Is it safe to mix breastmilk and formula?

It is safe to mix breastmilk with formula in the same bottle, but then you risk wasting your precious breastmilk if your baby doesn’t finish the whole bottle. If you are supplementing expressed breastmilk feedings with formula it is best to offer a bottle of expressed milk first then offer a bottle of formula if he still seems hungry. More information about mixing breastmilk and formula can be found at the La Leche League website.

Won’t supplementing decrease my supply even more?

Since breastmilk is produced based on your baby’s demand for it your supply will dwindle if you decrease your pumping sessions. However, if you continue your regular pumping schedule (or increase the amount of pumping sessions) you can increase your milk supply.

How will supplementing affect my breastfed baby?

The composition of infant formula is very different from breastmilk so it will take your baby almost twice as long to digest formula. Because it will take more time for your baby to digest formula, he may also sleep for longer periods of time. When formula feedings are introduced, your baby’s stools will become harder and stronger smelling.

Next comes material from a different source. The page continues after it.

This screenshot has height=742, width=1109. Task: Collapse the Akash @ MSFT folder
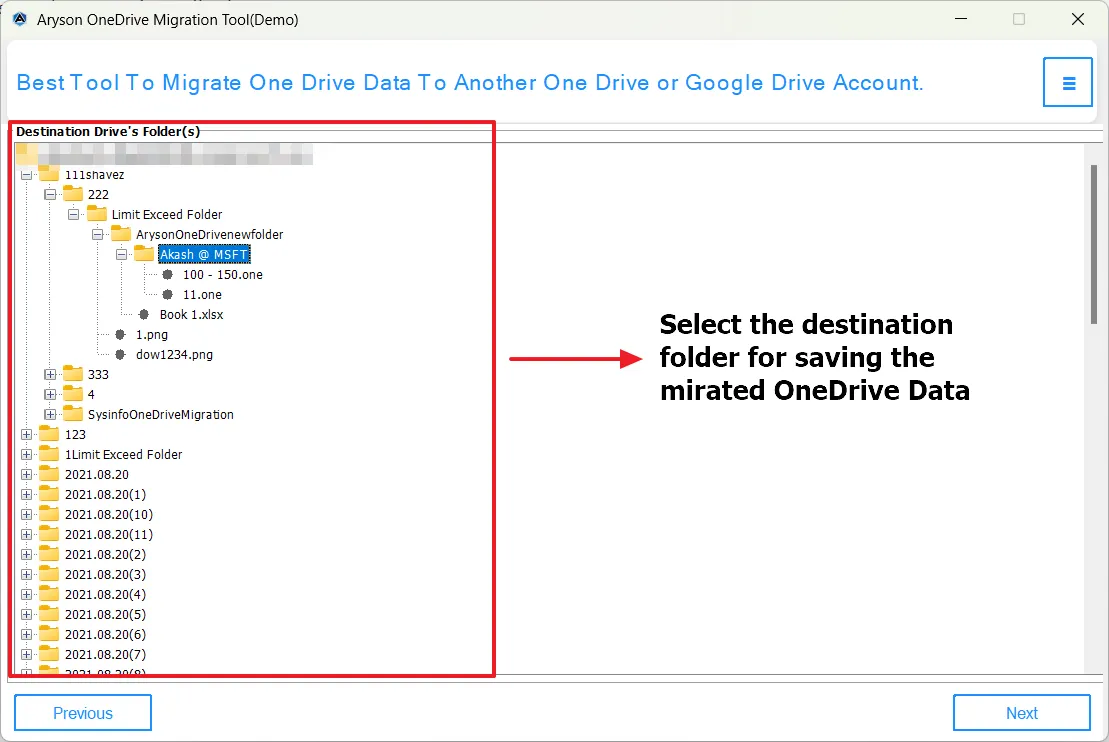point(123,254)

Cow’s milk and soy allergies are very common in babies during their first year of life so there is a chance that your baby may be intolerant to a specific type of formula. If your baby is intolerant to an infant formula he may spit up more after eating, become constipated.

When supplementing breastmilk feedings, infant formula or artificial baby milk is the only acceptable substitute. Water, glucose water, juice, tea or diluted milk are not recommended for supplementation because they do not have enough calories (or nutrients) to replace a breastmilk feeding.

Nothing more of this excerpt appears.